Public health professionals need to articulate the benefits of inclusive design to our health and well-being.
The potential of inclusive design to contribute to our health and wellbeing through accessible buildings, spaces and transport is widely acknowledged. Now, as the Government contemplates dismantling our building regulations, the need to articulate those benefits has never been greater. The problem we face is that it’s very difficult to measure these benefits. I believe this is an opportune moment for health professionals to help devise a method to quantify the benefits of inclusive design in order to communicate its practical contribution.
The first UK legislation to acknowledge a link between the design of the built environment and disabled peoples’ lives was in 1971. Designers were encouraged to incorporate accessible building features that we now routinely expect. Though narrowly prescriptive (accessible entrances, lifts and accessible WCs) and first applied only to new educational buildings, places of employment soon followed. While the underlying intention was clear, the ambition and scope was timid.
While it’s essential now to apply inclusive design to new buildings, new housing and new transport, the greater task lies still with our existing buildings.
Fourteen years later in 1985, Building Regulations required that all public buildings were designed inclusively, and be accessible to disabled people. More recently many local authorities started applying similar requirements to new housing, responding to the costly and unwelcome prospect of older people leaving home and going into care. Most recently we saw the current requirements for accessibility applied to public transport. The extent of access improvements made to the built environment since 1971 are significant by any standards. But we still have no agreed method to calculate the cost benefits of these laudable improvements.
While it’s essential now to apply inclusive design to new buildings, new housing and new transport, the greater task lies still with our existing buildings and critically, our existing streets and public spaces.
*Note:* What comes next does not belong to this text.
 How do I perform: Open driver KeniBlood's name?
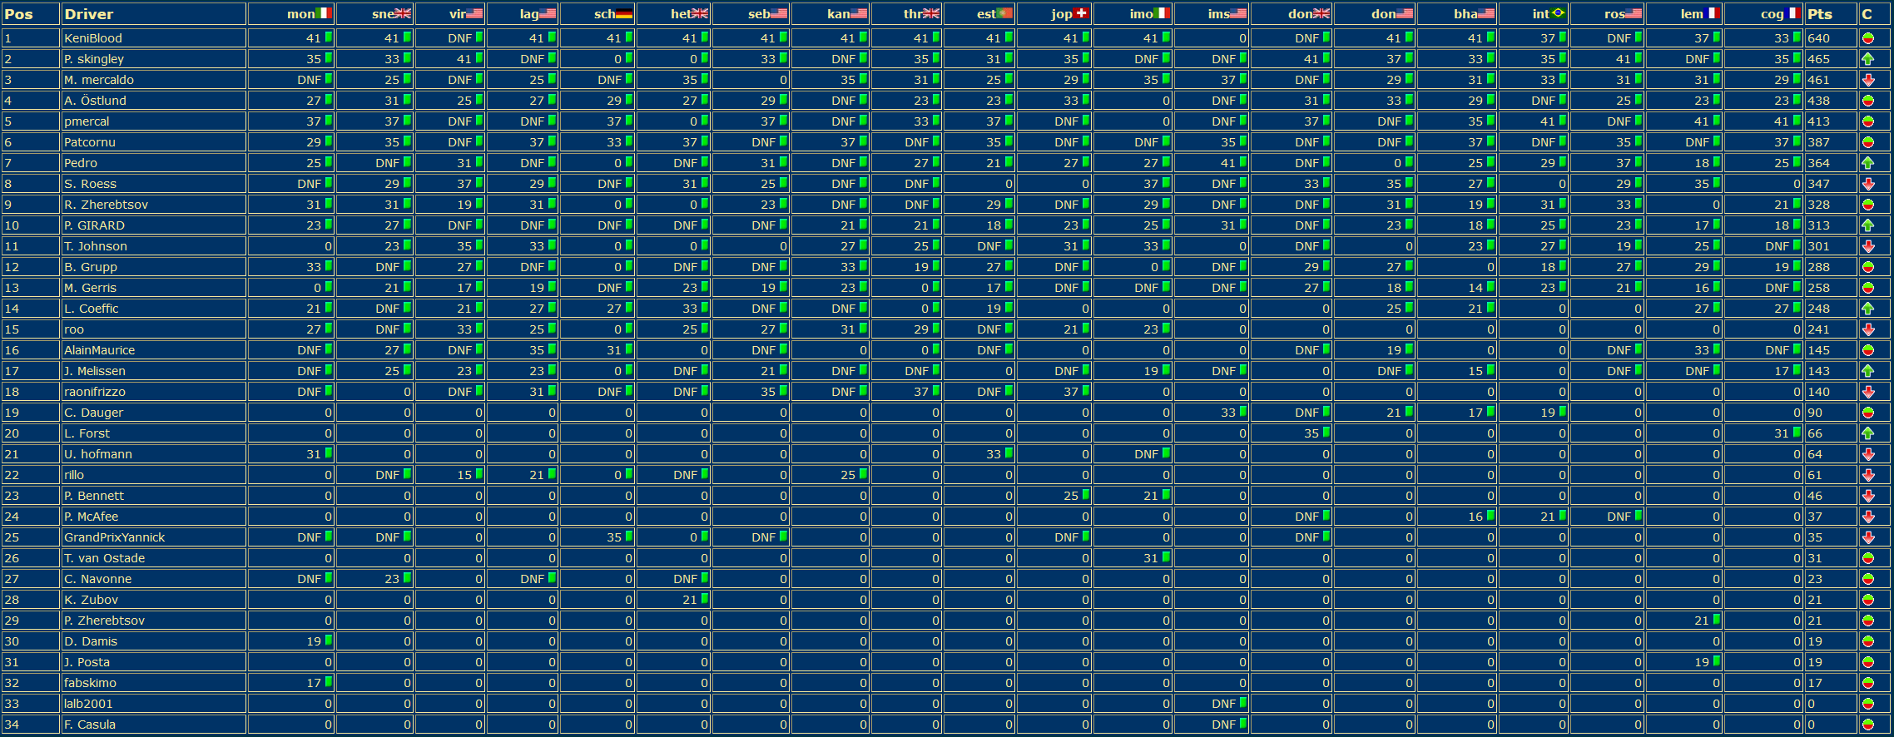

The considerable cost of improving these will be borne by local authorities who will in turn need to justify the benefits of their proposals to Government and other funding agencies.
Tesco, Sainsbury's and other retailers will readily justify expenditure on inclusive design by improved retail figures. Regrettably our public health professionals do not yet have a similar cost benefit analysis to draw on.
Imagine if you will, a Public Health official bearing down on a Highways Officer and demanding improvements in accessibility to local streets or a local park. Intuitively we know that a more accessible built environment must be good. It will help older and more vulnerable people to better engage with their communities, with work even, and to take greater responsibility for their own lives. But the professional collaboration necessary to quantify and spell out the benefits to health and well-being is not yet in place.
Our increasingly older and disabled population, with considerable collective spending power, has to some extent ensured both political and business interest in inclusive design. Tesco, Sainsbury's and other retailers will readily justify expenditure on inclusive design by improved retail figures. Regrettably our public health professionals do not yet have a similar cost benefit analysis to draw on.
Design professionals, highways engineers included, are open to influence, and access consultants and others can tell them what to do. But first, health professional must assist in devising a method for demonstrating the benefits of inclusive design in order to make the case. Concerns for health succeeded in a ban on smoking in public building almost overnight. Inclusive design – already fifty years in the making – has got some catching up to do.